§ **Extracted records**
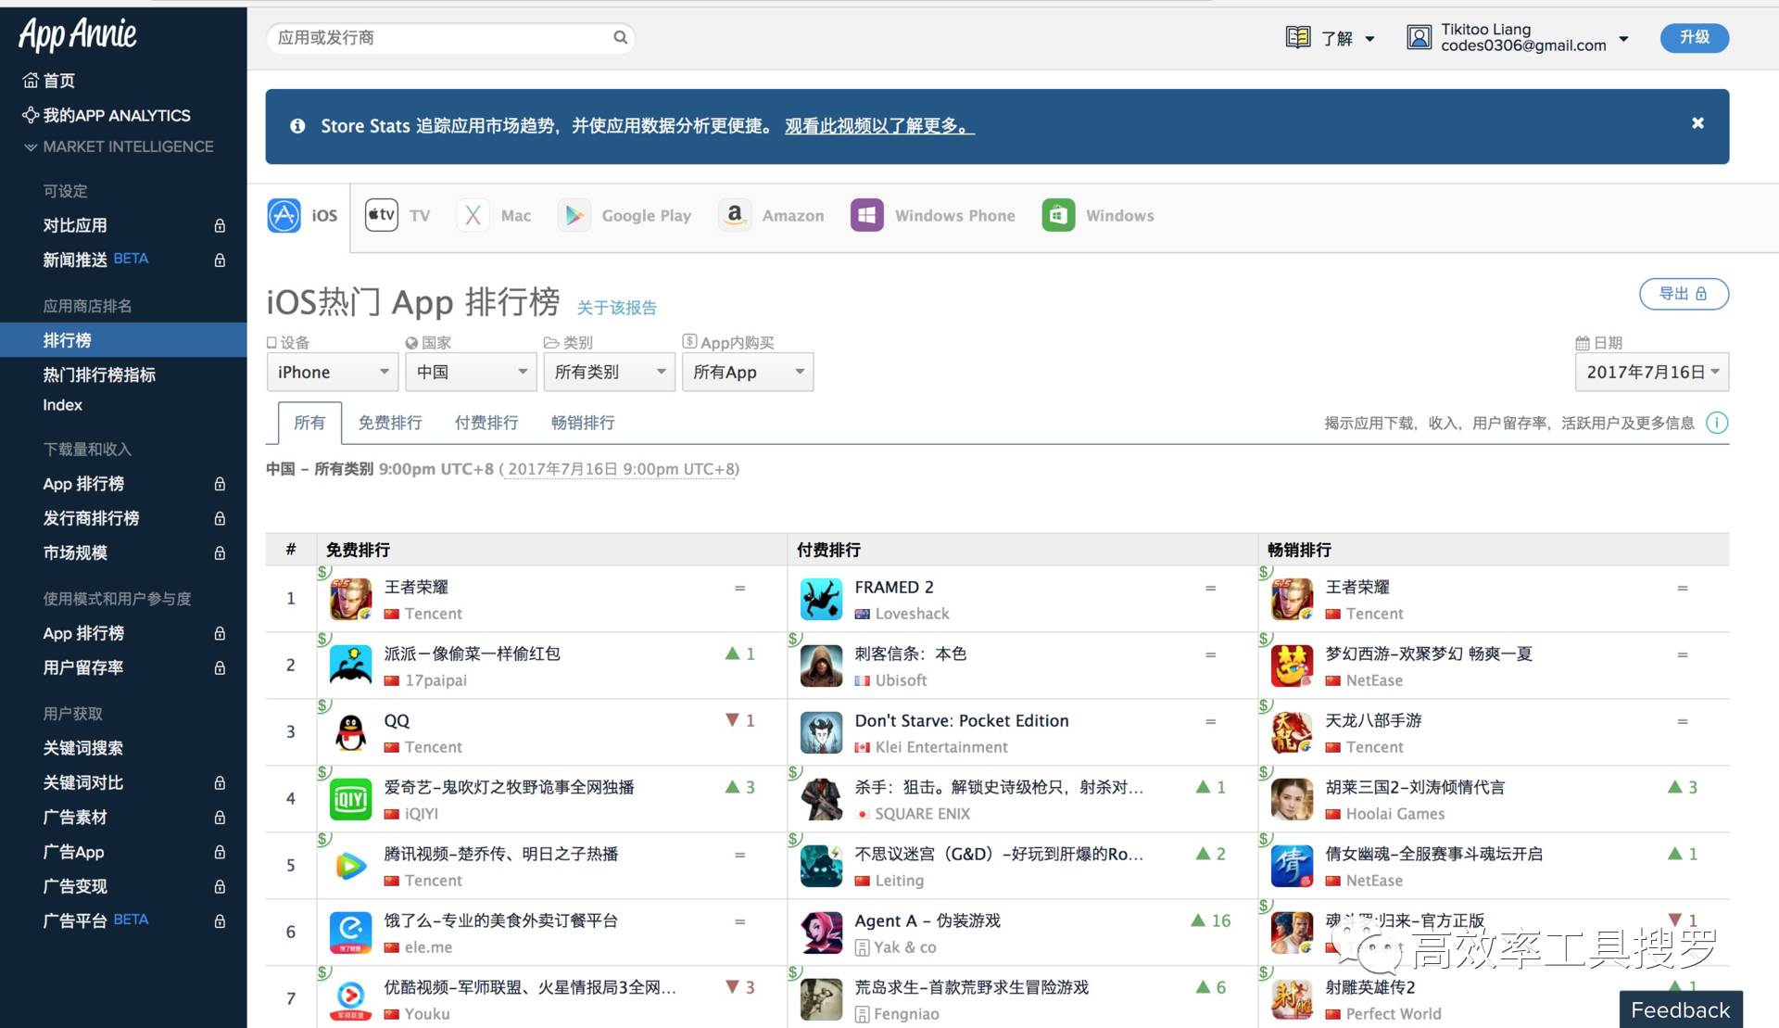Click the search magnifier icon
The image size is (1779, 1028).
620,37
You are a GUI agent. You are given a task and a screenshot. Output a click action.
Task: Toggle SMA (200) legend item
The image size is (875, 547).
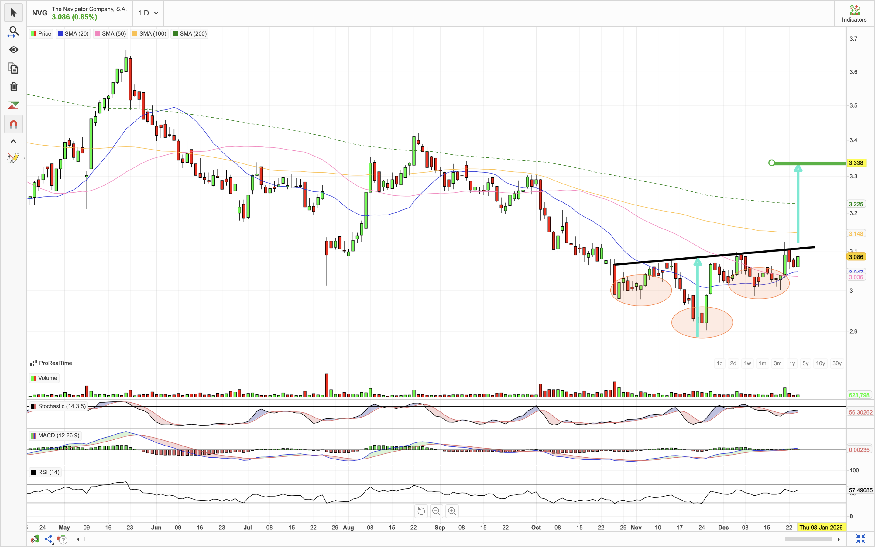point(189,34)
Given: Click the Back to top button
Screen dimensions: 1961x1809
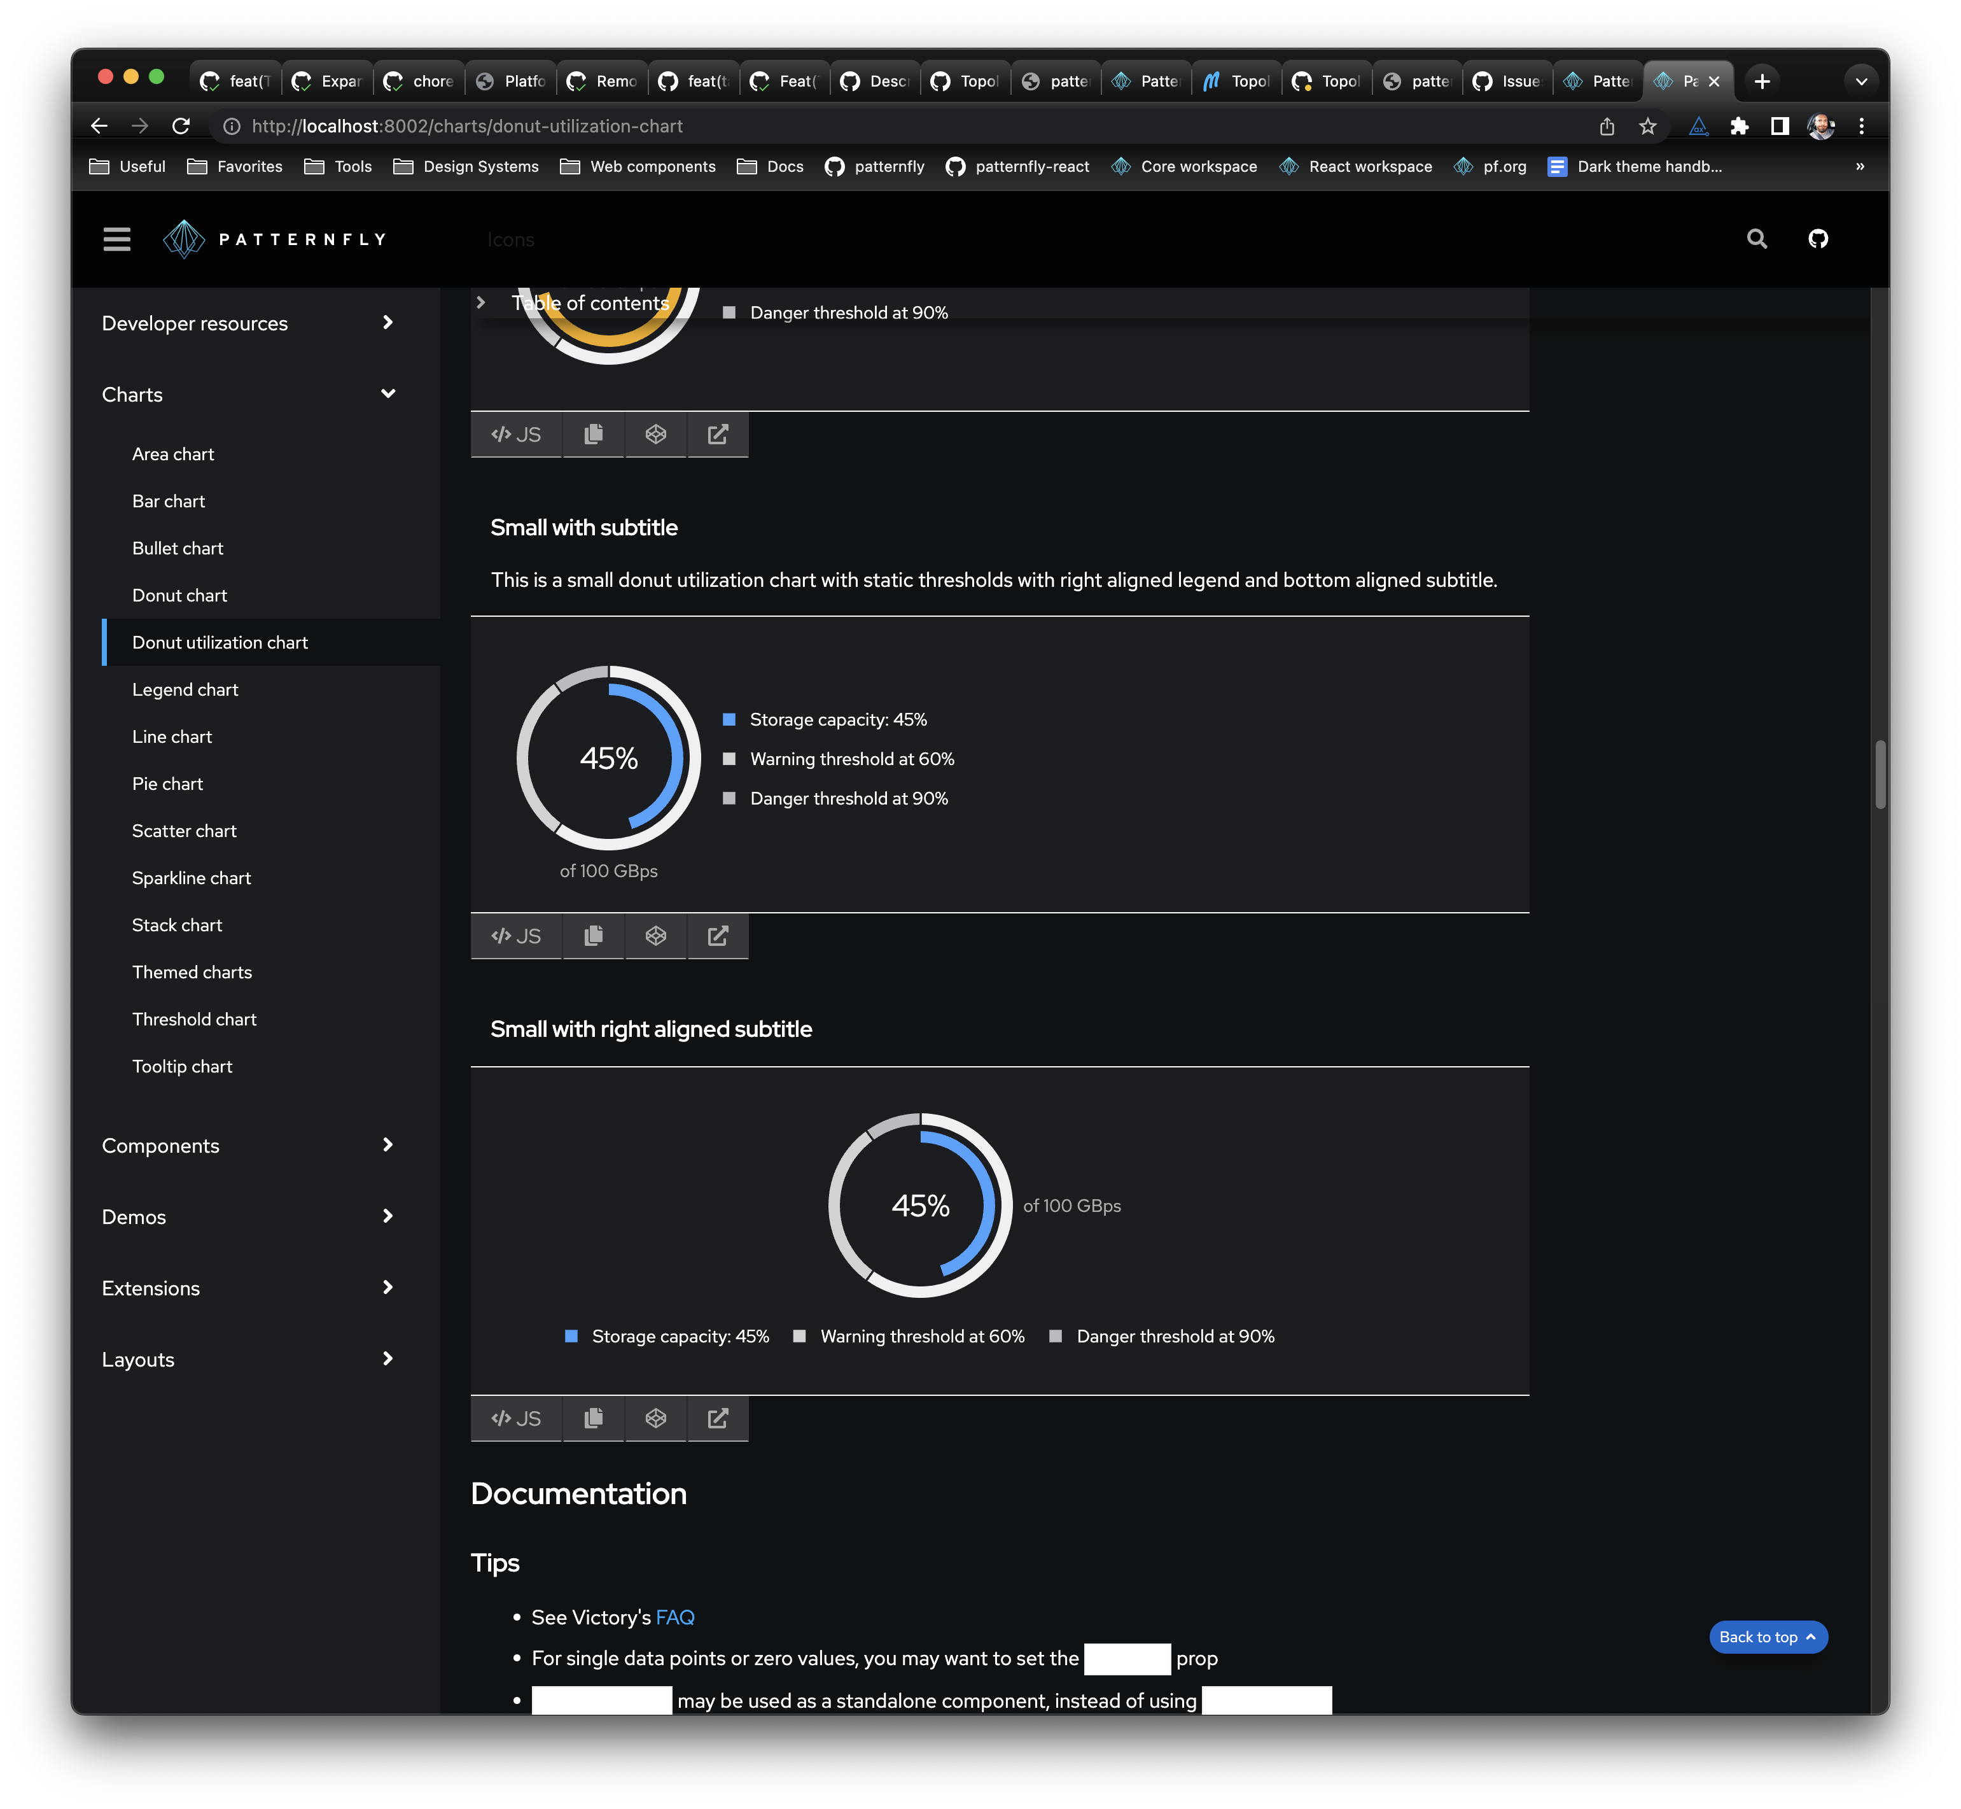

§ **TASK**
Pictures excluded, print only the lines from the one with "The image size is (875, 547)." through the end of the entries above, exactly as written.

§ **ANSWER TO THE PROBLEM**
The image size is (875, 547).
point(189,34)
Given: Click the Back to top button
Screen dimensions: 1961x1809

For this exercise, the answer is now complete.